In the material below, find the line containing "Image resolution: width=373" and the line containing "Rate exploit with first star", then reproduce exactly both of them and every line between, and nothing else.

▶ THE INPUT:
*** Begin section ***

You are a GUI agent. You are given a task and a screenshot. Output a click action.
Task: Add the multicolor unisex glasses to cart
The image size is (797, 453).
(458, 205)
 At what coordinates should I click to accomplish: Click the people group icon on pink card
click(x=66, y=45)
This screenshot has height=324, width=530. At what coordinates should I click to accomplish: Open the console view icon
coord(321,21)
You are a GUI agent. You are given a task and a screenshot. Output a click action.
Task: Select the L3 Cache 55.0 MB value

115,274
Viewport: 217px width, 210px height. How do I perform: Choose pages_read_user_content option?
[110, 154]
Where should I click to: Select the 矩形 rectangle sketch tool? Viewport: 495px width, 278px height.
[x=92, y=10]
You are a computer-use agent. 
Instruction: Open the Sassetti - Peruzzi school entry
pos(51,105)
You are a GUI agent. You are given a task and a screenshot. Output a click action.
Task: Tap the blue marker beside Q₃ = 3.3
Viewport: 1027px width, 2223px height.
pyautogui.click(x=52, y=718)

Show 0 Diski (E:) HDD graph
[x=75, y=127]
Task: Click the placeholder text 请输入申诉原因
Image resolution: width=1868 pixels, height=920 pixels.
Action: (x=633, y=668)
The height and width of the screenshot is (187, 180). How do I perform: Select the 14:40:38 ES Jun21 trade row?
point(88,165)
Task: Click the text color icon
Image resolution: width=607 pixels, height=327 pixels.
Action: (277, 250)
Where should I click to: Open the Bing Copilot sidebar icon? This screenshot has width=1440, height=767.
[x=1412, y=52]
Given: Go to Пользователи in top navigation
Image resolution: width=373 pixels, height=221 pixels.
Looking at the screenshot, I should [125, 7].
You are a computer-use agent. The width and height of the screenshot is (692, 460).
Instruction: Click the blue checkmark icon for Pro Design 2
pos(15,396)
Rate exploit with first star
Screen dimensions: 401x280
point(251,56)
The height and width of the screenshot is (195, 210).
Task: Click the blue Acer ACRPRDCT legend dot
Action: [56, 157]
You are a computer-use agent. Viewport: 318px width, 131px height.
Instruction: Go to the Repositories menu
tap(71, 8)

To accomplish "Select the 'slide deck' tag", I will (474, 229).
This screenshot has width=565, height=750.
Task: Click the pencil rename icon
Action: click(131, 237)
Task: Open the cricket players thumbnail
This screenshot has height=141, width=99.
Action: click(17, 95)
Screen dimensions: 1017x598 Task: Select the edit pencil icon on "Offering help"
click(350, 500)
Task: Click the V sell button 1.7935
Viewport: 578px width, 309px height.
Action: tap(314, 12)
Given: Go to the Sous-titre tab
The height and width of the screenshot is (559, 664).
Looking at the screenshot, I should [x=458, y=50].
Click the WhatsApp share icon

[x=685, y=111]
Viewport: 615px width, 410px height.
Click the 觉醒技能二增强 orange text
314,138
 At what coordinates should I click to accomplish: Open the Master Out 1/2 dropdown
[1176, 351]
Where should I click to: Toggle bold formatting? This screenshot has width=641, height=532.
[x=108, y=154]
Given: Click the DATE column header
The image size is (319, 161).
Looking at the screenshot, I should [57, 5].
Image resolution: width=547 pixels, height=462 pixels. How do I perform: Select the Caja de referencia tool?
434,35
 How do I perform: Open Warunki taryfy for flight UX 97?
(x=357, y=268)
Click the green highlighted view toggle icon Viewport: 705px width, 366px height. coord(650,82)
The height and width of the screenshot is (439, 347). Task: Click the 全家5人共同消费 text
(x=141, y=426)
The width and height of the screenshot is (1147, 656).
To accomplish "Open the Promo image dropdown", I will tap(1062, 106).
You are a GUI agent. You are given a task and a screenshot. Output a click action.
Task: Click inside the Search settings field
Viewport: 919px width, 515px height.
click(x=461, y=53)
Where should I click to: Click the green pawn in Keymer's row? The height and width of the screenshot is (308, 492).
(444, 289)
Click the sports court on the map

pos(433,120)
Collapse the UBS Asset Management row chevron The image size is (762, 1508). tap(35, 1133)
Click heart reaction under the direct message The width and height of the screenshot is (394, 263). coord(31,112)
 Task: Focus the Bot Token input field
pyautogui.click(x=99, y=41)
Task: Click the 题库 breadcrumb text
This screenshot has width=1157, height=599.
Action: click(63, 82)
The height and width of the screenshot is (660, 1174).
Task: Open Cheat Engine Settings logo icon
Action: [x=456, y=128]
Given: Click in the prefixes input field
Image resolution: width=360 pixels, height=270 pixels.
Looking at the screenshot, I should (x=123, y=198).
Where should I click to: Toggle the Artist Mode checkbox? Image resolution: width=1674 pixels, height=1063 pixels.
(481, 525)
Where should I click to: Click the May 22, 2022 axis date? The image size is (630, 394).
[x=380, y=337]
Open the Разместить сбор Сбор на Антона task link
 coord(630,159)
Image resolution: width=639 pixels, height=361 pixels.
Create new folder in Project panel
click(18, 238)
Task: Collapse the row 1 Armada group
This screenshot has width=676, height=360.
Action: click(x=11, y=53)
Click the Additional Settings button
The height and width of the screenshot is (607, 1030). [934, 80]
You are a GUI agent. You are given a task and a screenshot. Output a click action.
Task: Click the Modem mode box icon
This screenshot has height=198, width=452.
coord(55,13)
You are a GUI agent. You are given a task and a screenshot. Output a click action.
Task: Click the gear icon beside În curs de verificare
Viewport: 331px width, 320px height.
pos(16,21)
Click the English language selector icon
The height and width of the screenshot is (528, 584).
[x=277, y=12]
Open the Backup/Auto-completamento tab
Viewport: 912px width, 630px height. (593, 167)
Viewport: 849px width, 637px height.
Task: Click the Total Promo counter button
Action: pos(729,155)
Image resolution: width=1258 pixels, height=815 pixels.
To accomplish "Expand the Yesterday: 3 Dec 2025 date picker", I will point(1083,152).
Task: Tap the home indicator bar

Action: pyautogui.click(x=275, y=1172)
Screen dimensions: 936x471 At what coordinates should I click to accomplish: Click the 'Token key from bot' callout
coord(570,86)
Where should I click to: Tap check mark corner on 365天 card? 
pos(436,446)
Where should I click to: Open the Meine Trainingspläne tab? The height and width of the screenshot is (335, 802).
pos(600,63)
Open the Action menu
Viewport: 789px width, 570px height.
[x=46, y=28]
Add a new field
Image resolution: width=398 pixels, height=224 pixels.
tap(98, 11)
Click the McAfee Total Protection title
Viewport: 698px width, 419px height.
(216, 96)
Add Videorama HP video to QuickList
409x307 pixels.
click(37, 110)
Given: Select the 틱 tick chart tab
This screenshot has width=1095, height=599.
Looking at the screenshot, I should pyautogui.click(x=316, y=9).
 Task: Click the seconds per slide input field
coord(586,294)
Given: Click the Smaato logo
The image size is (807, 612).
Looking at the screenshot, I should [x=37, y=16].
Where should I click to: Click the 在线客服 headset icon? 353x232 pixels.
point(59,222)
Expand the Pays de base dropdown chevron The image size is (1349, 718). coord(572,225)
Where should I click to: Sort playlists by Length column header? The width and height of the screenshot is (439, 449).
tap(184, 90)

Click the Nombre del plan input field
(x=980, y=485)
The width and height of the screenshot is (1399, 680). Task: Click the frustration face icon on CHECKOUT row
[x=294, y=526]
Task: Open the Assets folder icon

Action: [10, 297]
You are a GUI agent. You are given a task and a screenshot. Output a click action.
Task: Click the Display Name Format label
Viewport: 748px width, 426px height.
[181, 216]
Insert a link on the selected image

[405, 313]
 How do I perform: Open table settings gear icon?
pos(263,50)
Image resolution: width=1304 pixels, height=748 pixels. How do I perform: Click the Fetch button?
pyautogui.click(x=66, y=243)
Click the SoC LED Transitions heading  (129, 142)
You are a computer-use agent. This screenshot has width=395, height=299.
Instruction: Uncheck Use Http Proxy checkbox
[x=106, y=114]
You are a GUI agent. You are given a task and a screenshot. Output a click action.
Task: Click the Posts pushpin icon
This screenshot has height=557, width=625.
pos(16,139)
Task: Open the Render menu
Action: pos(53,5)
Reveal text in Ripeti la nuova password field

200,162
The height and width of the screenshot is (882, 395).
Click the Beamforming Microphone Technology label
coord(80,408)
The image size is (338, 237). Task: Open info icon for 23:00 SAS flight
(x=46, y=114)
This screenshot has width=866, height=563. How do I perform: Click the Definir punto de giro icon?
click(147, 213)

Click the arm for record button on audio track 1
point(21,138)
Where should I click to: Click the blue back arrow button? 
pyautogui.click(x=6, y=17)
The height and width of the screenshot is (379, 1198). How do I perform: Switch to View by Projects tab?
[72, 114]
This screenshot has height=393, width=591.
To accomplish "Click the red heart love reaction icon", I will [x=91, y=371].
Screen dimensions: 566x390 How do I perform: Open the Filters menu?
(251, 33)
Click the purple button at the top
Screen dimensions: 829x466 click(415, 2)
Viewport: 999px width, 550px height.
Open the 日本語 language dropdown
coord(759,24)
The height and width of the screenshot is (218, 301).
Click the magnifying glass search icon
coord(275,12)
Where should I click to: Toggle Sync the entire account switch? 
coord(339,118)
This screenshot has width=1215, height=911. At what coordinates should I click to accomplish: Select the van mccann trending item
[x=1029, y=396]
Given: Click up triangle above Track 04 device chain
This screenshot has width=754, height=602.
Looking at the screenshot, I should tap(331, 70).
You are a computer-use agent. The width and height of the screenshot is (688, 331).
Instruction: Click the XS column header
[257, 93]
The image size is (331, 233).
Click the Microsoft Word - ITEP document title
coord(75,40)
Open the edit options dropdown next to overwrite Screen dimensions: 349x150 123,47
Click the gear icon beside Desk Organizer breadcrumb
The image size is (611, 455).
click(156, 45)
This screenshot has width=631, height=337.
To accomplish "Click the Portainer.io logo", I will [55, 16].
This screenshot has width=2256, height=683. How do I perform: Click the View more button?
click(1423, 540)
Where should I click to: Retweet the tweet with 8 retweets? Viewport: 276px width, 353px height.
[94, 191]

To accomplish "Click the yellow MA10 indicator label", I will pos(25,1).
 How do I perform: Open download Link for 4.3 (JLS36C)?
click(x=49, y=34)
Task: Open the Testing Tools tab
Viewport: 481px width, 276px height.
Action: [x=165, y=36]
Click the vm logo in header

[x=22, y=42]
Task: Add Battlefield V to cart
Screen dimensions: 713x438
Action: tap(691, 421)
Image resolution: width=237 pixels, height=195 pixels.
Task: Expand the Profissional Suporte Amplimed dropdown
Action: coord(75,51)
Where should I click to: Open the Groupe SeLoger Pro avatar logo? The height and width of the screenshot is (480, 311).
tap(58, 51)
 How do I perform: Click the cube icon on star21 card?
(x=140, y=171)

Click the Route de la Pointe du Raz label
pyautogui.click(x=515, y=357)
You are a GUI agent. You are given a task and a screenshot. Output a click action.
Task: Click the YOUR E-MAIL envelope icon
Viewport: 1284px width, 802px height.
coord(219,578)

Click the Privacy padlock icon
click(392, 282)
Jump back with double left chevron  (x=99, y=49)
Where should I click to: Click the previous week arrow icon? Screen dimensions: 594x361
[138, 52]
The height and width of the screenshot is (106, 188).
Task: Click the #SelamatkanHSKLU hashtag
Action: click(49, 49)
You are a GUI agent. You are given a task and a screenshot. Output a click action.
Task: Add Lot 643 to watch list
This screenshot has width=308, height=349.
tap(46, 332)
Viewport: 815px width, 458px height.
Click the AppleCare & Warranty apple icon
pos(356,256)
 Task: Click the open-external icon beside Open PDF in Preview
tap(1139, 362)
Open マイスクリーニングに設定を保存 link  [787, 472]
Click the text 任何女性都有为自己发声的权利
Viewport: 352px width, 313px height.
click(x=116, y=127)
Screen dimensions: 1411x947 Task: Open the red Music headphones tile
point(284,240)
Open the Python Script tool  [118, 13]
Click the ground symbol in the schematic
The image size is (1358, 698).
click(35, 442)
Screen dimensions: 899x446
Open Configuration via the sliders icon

*** End section ***

▶ YOUR SOLUTION:
Image resolution: width=373 pixels, height=221 pixels.
Looking at the screenshot, I should [125, 7].
You are a computer-use agent. The width and height of the screenshot is (692, 460).
Instruction: Click the blue checkmark icon for Pro Design 2
pos(15,396)
Rate exploit with first star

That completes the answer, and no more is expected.